Extract every line of the data below that contains the word "dimensions", matching case exactly.

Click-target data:

--- --- ---

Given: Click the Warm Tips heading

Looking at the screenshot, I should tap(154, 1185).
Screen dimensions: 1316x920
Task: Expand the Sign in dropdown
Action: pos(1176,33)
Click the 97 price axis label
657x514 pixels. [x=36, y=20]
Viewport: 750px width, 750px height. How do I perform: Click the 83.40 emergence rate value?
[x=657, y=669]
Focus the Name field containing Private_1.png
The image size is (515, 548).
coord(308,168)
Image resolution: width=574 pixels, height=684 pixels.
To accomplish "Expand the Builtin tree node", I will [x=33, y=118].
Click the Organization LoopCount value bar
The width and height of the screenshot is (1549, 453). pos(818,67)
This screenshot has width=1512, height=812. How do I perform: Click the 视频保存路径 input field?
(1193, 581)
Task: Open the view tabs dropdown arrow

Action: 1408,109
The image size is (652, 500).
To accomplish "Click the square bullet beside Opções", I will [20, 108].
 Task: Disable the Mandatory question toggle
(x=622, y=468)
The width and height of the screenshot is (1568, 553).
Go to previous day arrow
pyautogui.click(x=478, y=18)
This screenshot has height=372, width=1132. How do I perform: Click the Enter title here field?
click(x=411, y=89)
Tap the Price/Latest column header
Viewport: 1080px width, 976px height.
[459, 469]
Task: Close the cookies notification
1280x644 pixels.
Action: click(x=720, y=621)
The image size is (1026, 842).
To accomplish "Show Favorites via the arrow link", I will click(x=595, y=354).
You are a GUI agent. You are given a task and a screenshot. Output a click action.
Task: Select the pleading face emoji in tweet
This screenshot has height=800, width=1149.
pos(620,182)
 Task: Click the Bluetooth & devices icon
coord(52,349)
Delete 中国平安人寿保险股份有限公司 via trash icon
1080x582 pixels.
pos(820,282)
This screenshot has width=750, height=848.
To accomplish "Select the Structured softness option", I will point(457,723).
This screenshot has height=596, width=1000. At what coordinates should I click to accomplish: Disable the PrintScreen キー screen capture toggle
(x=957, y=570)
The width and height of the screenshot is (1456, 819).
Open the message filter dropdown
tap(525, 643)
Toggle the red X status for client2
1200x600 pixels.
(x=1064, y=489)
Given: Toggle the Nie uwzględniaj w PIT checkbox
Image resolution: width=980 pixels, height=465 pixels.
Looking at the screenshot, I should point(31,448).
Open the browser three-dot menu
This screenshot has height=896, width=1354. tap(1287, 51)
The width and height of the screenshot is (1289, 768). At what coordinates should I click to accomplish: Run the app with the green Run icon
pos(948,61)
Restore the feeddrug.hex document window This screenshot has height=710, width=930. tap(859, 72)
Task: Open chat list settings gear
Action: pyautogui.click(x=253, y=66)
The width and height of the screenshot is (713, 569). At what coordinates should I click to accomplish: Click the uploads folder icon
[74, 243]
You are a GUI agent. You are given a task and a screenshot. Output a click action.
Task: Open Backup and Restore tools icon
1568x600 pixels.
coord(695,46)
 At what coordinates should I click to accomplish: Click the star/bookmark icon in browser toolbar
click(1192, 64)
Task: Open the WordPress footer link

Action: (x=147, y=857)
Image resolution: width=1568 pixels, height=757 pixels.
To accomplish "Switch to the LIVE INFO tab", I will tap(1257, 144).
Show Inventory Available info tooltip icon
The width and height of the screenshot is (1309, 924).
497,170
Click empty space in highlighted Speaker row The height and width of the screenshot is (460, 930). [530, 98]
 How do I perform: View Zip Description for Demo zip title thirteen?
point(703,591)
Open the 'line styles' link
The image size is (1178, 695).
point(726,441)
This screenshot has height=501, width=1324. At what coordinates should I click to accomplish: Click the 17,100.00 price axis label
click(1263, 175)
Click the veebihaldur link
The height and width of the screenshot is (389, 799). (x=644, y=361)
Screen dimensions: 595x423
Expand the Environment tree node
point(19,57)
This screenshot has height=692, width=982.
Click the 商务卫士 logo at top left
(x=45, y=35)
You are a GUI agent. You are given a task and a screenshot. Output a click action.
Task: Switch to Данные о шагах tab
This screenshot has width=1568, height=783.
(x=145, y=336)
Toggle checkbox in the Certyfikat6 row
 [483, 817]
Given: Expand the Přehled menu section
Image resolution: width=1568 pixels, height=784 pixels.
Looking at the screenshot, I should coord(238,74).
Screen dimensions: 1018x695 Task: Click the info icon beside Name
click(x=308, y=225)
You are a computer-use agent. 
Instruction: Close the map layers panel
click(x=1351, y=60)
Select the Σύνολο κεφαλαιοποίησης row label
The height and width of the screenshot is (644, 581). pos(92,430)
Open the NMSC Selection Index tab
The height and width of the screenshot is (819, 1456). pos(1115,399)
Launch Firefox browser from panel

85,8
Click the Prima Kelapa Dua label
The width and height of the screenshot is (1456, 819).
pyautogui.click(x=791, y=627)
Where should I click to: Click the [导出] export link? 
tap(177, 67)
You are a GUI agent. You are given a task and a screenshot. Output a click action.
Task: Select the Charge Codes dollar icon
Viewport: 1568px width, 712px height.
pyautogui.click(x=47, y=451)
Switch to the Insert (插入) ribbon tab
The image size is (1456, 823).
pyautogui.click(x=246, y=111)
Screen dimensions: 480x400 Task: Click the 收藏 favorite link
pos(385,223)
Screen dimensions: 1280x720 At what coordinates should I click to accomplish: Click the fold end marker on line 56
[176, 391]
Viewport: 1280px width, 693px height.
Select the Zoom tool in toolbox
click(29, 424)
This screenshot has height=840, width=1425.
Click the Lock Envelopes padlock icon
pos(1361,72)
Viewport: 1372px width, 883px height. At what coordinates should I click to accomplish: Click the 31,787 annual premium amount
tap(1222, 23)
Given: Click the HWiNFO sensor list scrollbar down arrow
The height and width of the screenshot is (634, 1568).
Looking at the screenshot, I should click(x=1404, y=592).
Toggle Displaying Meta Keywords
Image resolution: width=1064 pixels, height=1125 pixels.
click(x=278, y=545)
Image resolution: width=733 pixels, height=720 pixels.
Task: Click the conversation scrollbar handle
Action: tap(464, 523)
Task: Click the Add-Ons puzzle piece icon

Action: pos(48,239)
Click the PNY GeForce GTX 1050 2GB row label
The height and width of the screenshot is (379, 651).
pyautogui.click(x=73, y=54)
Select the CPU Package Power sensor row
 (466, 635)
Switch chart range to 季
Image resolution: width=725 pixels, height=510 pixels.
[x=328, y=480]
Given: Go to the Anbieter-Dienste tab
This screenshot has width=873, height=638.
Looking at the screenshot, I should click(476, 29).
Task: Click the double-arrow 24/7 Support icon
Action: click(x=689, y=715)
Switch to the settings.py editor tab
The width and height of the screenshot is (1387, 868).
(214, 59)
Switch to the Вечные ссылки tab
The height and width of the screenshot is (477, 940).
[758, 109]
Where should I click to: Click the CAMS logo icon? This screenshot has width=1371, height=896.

--- --- ---

Result of this exercise:
Screen dimensions: 1316x920
Screen dimensions: 595x423
Screen dimensions: 1018x695 Task: Click the info icon beside Name
Screen dimensions: 480x400 Task: Click the 收藏 favorite link
Screen dimensions: 1280x720 At what coordinates should I click to accomplish: Click the fold end marker on line 56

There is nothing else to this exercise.